Please copy out every line in the records below that includes the word "input".
━━━ Material for this task
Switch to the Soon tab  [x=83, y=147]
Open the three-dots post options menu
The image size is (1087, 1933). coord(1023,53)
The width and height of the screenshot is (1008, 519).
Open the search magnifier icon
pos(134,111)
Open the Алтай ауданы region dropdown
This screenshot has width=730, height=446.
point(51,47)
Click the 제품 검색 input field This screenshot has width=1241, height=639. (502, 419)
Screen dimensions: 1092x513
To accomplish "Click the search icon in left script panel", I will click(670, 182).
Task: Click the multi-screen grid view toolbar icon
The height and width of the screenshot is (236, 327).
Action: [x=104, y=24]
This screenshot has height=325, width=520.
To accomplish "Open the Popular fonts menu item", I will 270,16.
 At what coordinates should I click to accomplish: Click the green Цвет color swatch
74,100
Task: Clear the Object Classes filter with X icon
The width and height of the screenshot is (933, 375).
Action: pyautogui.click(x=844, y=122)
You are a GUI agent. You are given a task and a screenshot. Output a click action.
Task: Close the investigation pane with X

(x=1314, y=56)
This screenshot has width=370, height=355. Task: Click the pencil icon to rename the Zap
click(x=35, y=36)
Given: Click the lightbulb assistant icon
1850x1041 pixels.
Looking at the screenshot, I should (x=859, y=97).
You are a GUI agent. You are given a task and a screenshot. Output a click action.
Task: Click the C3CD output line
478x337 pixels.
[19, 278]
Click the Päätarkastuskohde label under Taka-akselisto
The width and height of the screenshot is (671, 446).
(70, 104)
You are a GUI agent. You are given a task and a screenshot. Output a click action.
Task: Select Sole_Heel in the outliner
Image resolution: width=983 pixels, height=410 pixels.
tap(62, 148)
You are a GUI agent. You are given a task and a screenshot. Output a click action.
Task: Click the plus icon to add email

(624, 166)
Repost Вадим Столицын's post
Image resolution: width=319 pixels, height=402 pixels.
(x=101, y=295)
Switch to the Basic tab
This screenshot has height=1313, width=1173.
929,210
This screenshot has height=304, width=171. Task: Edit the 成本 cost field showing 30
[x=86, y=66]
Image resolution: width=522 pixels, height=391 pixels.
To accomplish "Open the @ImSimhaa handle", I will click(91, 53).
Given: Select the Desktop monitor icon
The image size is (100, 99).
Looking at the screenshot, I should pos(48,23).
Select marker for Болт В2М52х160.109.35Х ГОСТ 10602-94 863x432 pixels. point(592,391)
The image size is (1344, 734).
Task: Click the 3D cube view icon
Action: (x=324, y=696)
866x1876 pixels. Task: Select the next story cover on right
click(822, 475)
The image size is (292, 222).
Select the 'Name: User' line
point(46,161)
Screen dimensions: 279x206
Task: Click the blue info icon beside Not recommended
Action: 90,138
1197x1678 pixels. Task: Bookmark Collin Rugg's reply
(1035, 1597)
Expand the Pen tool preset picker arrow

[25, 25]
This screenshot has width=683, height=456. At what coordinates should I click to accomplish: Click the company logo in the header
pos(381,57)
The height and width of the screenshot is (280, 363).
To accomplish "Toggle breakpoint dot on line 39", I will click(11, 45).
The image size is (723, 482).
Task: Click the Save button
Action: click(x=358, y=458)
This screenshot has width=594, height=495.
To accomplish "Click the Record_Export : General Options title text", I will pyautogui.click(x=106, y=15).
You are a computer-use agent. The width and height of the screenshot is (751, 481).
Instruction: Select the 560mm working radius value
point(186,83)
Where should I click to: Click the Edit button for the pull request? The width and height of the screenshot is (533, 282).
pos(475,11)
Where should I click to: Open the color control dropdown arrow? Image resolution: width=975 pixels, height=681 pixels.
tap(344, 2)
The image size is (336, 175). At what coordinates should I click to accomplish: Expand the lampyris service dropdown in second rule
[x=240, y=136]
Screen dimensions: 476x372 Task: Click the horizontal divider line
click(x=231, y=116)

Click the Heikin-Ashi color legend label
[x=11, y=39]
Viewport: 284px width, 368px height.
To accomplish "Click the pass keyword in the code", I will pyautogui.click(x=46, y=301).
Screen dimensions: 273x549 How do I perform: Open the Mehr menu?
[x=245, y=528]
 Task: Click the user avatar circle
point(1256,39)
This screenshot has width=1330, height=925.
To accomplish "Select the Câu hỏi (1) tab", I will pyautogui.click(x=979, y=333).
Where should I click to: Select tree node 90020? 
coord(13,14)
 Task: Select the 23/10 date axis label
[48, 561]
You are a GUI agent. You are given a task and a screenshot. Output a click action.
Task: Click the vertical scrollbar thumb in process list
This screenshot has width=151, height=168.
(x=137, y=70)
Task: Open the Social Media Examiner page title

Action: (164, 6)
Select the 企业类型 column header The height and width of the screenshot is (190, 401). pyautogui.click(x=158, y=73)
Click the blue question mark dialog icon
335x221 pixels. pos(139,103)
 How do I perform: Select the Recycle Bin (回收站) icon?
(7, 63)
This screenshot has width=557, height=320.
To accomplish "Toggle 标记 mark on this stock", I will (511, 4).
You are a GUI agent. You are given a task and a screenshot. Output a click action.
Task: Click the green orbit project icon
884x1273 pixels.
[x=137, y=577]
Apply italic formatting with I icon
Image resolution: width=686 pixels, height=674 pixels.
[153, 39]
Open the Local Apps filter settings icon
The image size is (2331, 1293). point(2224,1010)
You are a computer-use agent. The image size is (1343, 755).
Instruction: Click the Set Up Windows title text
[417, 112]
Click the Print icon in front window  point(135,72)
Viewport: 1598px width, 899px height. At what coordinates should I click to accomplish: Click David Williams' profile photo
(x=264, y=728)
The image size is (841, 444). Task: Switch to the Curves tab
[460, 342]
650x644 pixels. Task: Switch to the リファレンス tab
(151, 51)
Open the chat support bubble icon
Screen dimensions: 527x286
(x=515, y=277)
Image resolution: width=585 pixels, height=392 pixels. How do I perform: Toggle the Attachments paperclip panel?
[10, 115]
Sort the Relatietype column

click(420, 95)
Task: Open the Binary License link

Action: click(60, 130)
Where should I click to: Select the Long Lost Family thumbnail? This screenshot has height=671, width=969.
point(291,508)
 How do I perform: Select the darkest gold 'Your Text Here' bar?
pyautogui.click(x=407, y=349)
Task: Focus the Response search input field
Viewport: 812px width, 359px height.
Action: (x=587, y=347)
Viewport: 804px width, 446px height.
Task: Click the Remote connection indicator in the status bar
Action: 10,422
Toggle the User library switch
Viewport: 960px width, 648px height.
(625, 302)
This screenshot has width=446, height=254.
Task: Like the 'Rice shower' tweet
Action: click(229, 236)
━━━━━━
■ Answer section
Click the 제품 검색 input field This screenshot has width=1241, height=639. (502, 419)
Task: Focus the Response search input field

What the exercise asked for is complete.